= WHAT THE EXERCISE ASKS =
With the pictures omitted, please transcribe exactly the lines beginning at the one that contains "The width and" and ending with the last line of the records below.
_ _ _
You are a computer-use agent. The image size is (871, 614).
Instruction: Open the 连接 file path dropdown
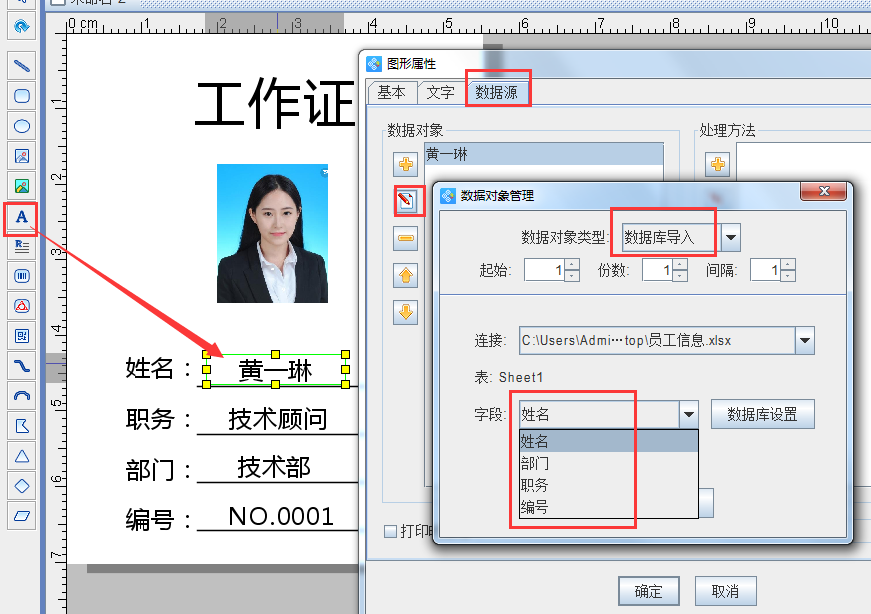803,340
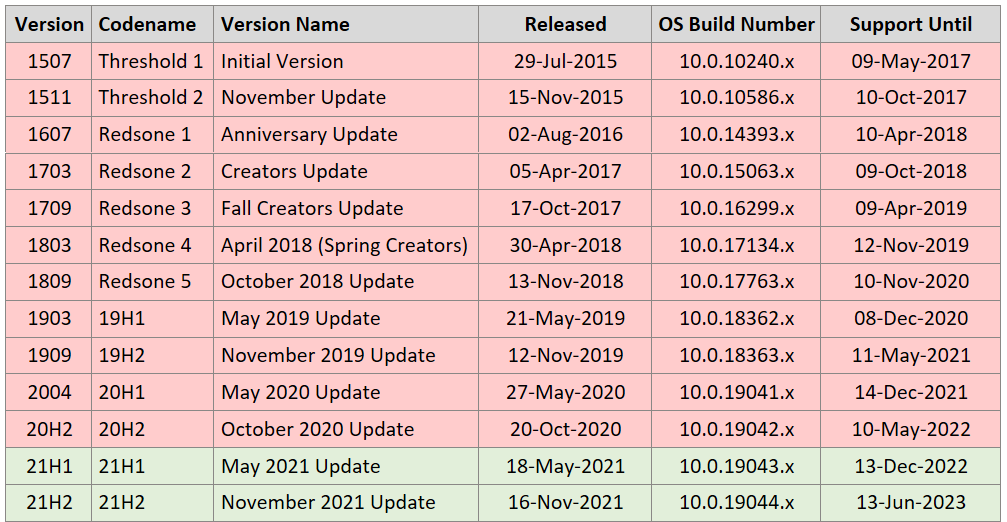Select the October 2020 Update cell

point(346,429)
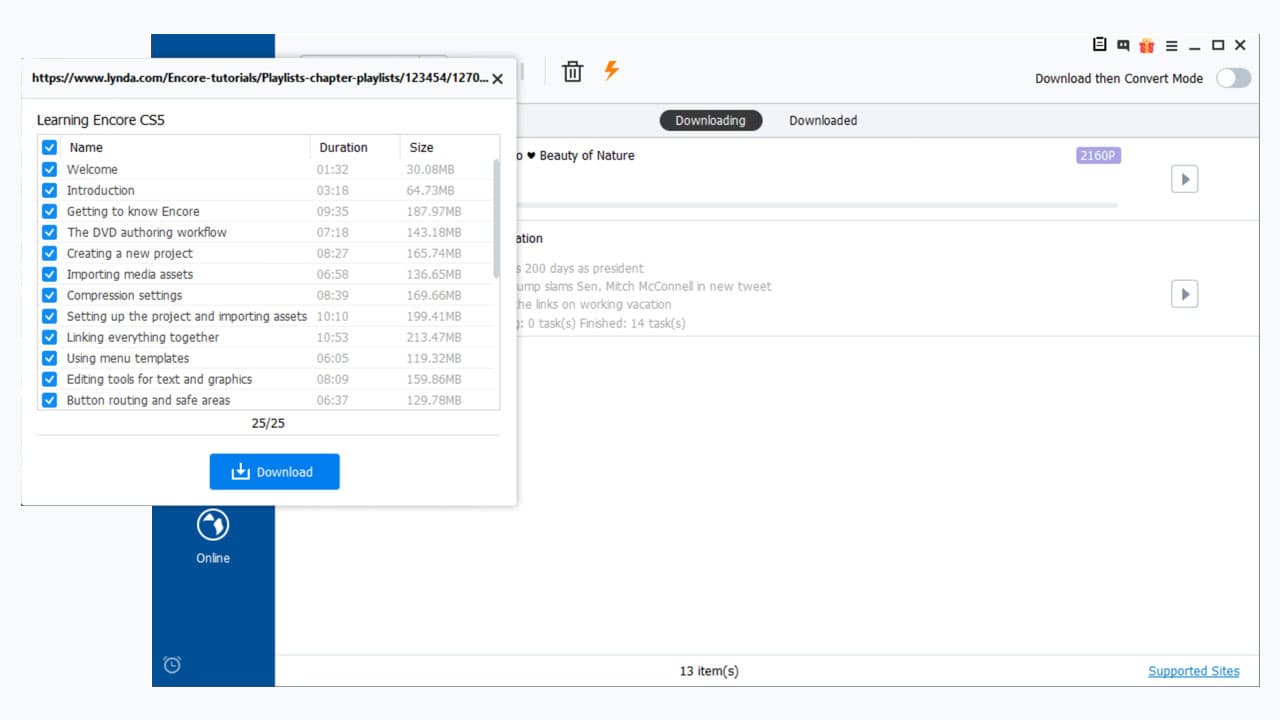Delete selected downloads with the trash icon
Screen dimensions: 1280x720
[572, 71]
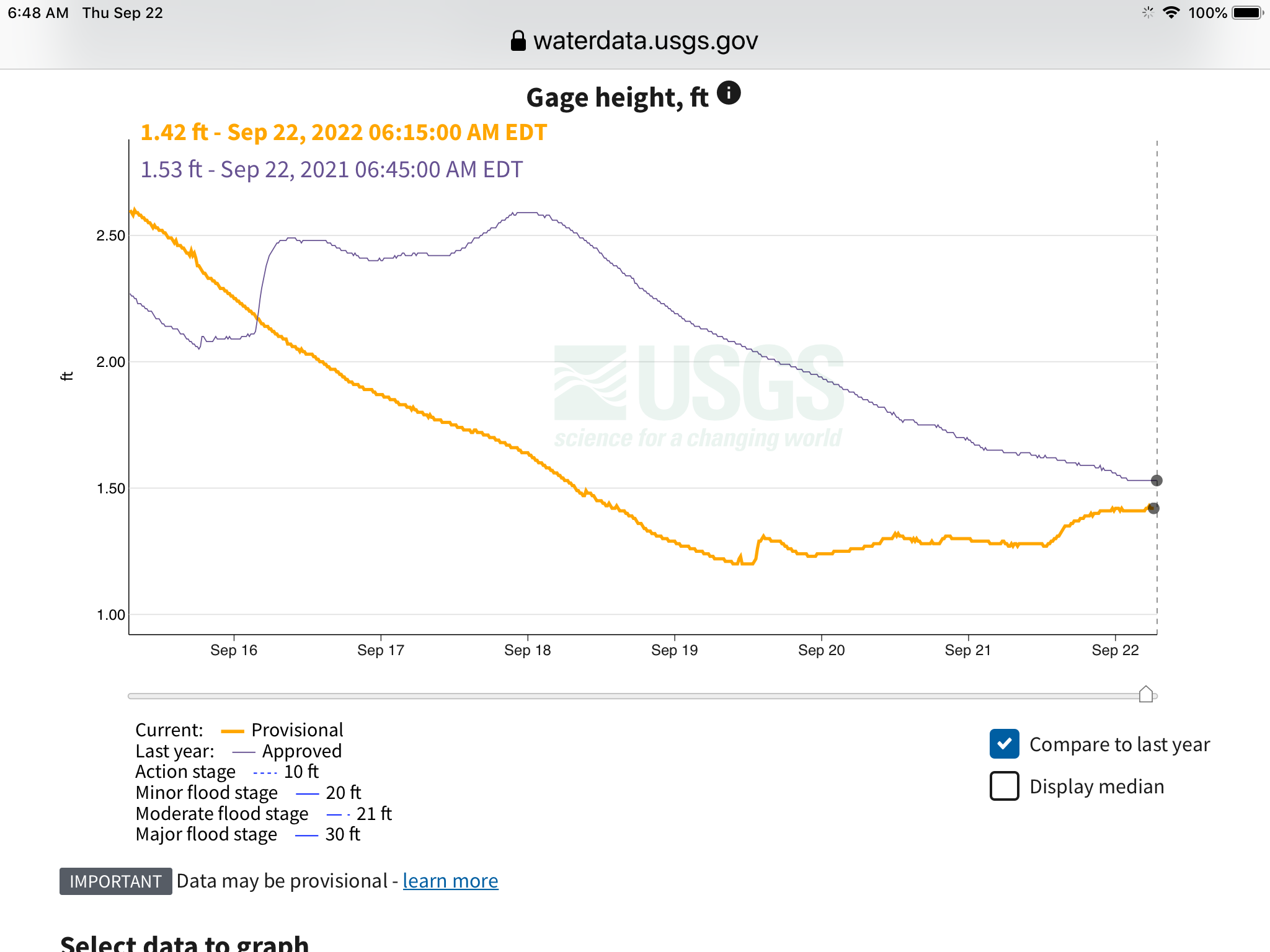
Task: Click the Approved purple legend line
Action: [x=244, y=752]
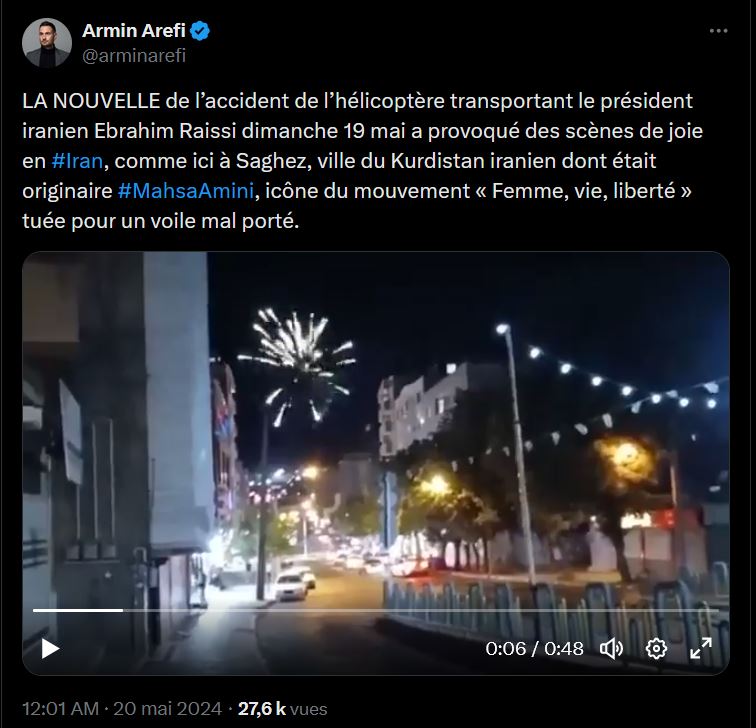Open the three-dot more options menu
756x728 pixels.
click(x=718, y=31)
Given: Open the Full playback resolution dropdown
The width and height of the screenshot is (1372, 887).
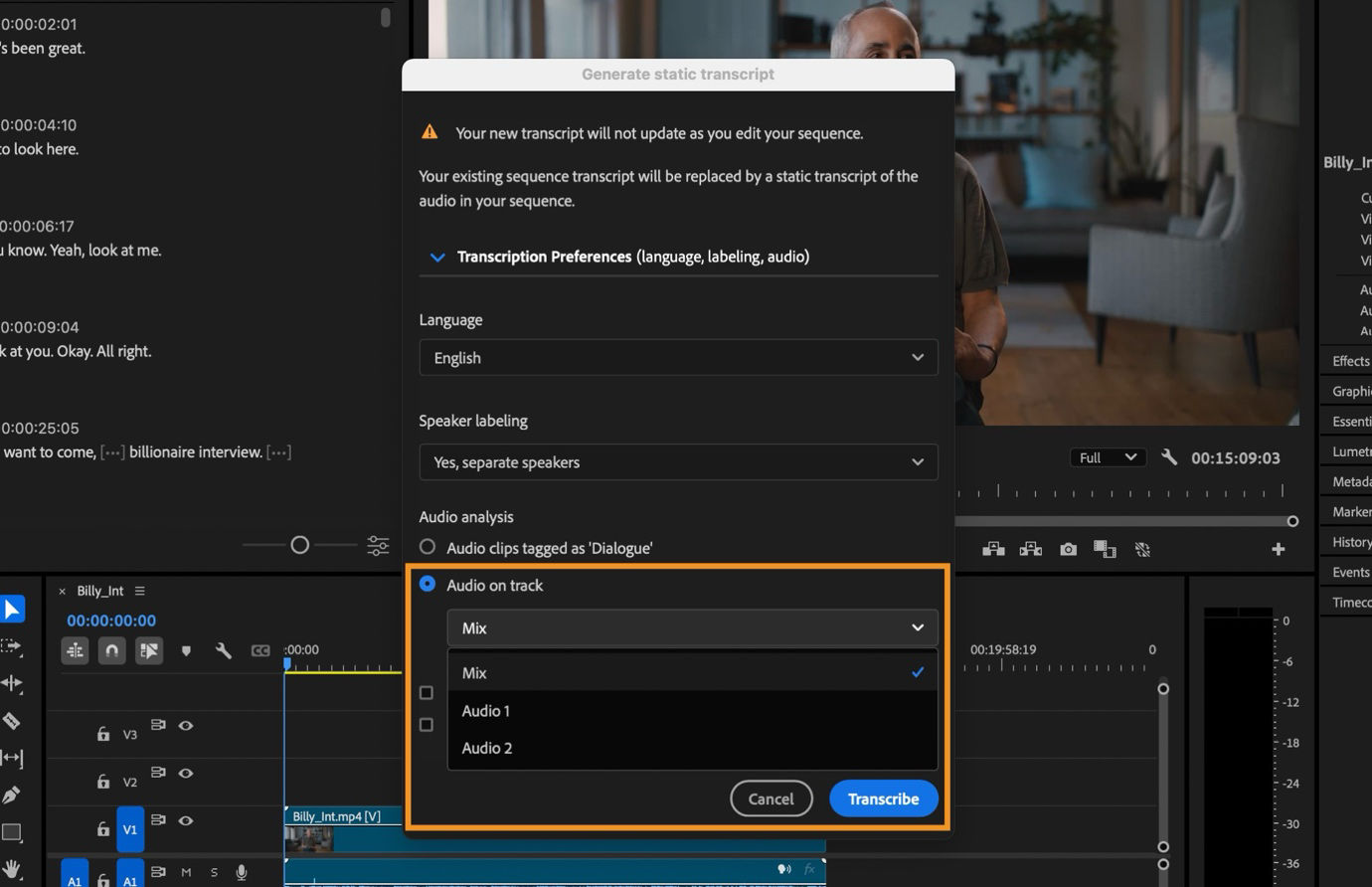Looking at the screenshot, I should (1107, 456).
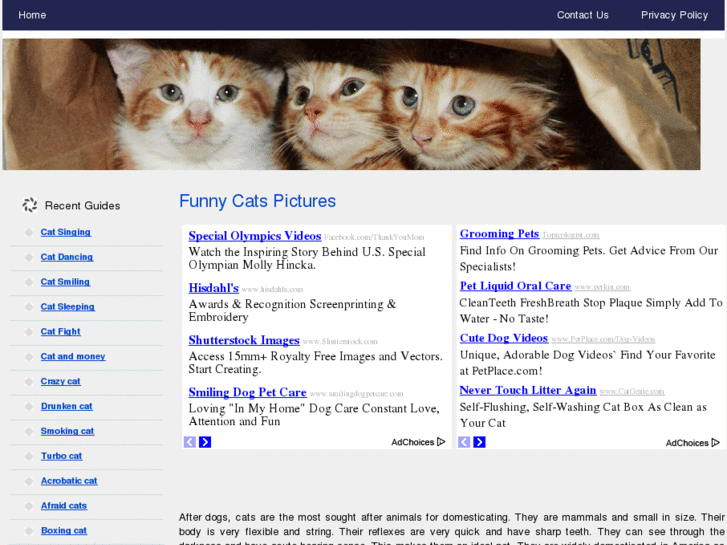Open the Acrobatic cat guide

[69, 481]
_ _ _
= SOLUTION TO THIS PROBLEM =
The width and height of the screenshot is (1372, 887).
Looking at the screenshot, I should (1107, 456).
Open the Acrobatic cat guide

[69, 481]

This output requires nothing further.